Foreign Minister Mevlut Cavusoglu said Iran, the main backer of Assad along with Russia, must put pressure on allied Shia militias to abide by the truce that is to form the basis for a ceasefire.
If the truce is properly observed, he said the peace talks would start on January 23 in Kazakhstan's capital Astana under the auspices of Turkey and Russia.
"If we do not stop the increasing violations, the Astana process could fail. After the ceasefire, we see violations," Cavusoglu told the state-run Anadolu news agency in an interview.
"When we look at who commits these violations, it is Hezbollah, in particular Shia groups and the regime," he added, referring to the powerful Lebanese Shiite movement supporting Damascus.

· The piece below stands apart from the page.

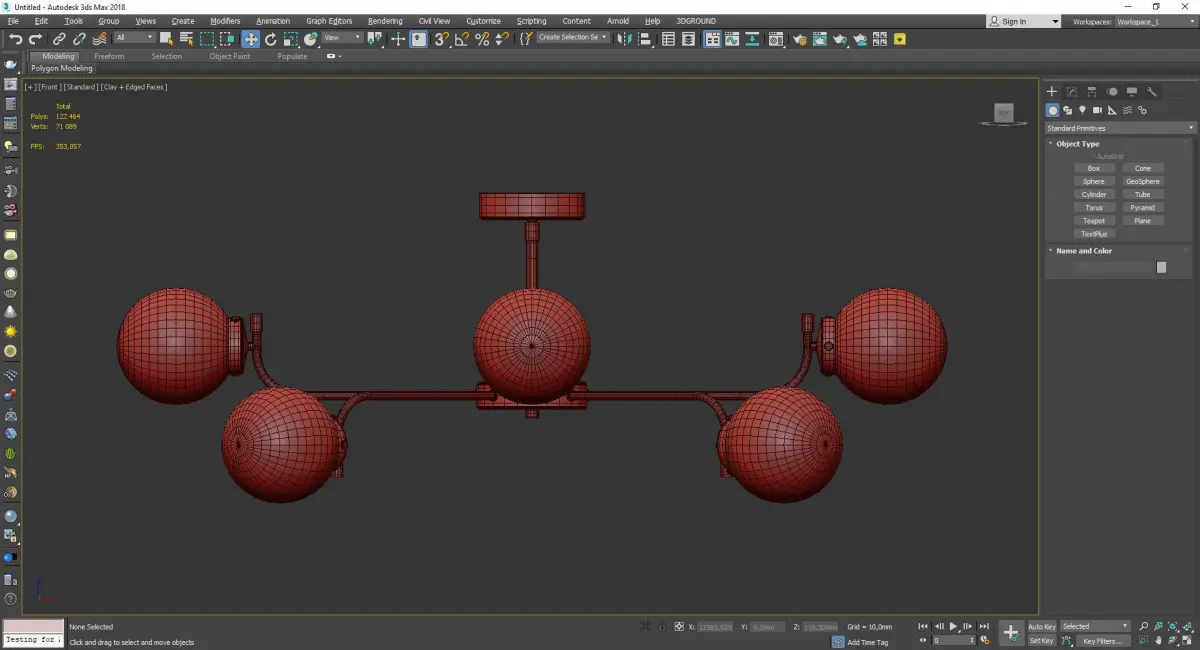Open the Utilities wrench panel
This screenshot has height=650, width=1200.
(1152, 92)
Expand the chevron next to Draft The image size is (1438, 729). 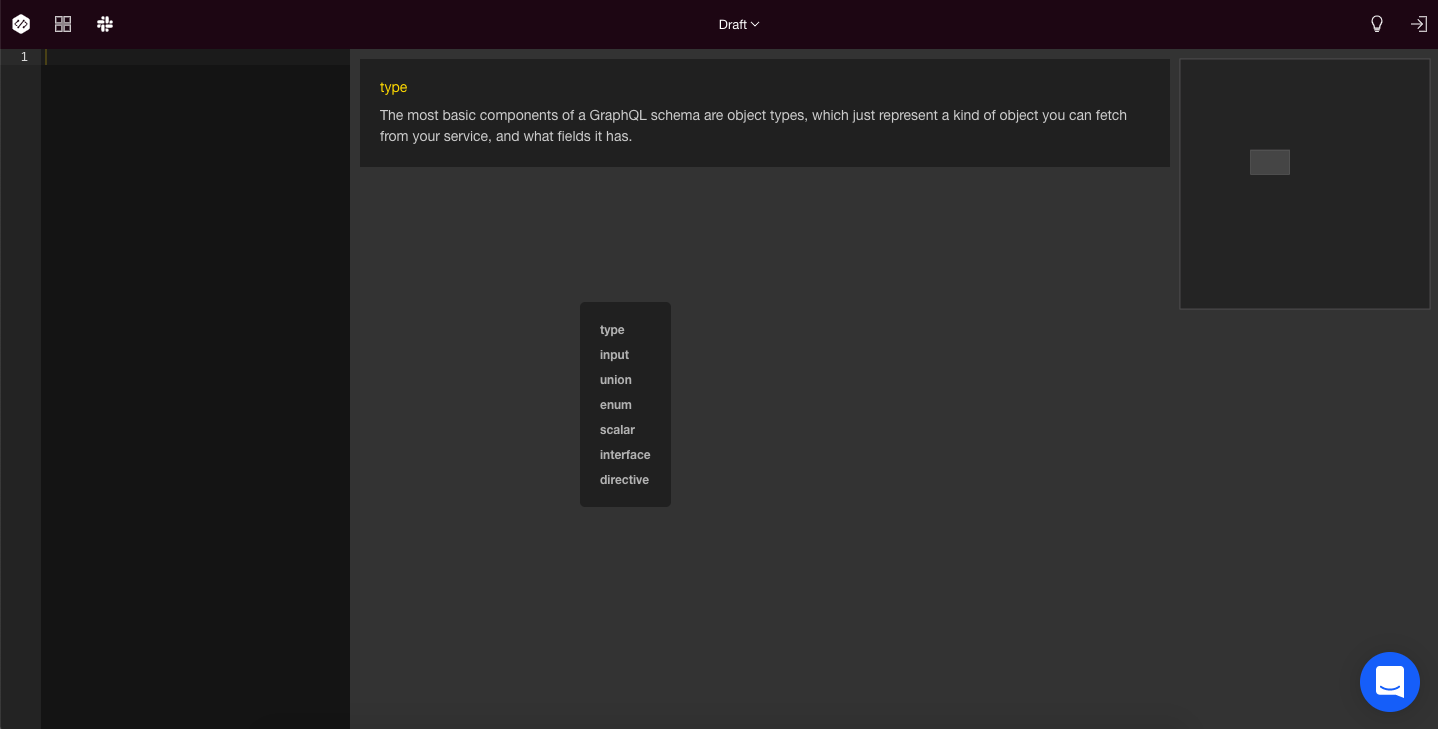pos(755,25)
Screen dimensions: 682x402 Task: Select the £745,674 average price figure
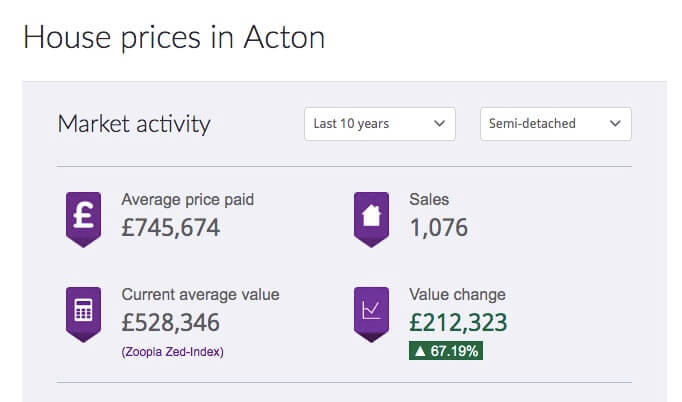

Last month, a process sponsored by regime ally Russia and rebel backer Turkey saw the start of a truce which is meant to lead to negotiations in Astana this month.
But earlier this week, the process was already under threat after a dozen Syrian rebel factions suspended talks on negotiations accusing Assad of violating the four-day-old ceasefire.
Cavusoglu called on Iran to "put pressure on Shia militias and the regime" to stop such violations.
The deal, brokered by Turkey and Russia, saw a ceasefire begin late December and the "main forces of the armed opposition" sign a document expressing a readiness to start peace talks.
While Moscow is Assad's most powerful ally, Turkey has repeatedly called for Assad to go. But as the countries continue their warming relationship, they have been working together closely on Syria.
Moscow and Ankara are guarantors of the talks and the ceasefire but Tehran, conspicuously, is not.
Cavusoglu also said Russian officials would be coming to Turkey on January 9 and 10 to discuss the Astana process.
More than 310,000 people have been killed and millions forced to flee their homes since the conflict broke out in March 2011.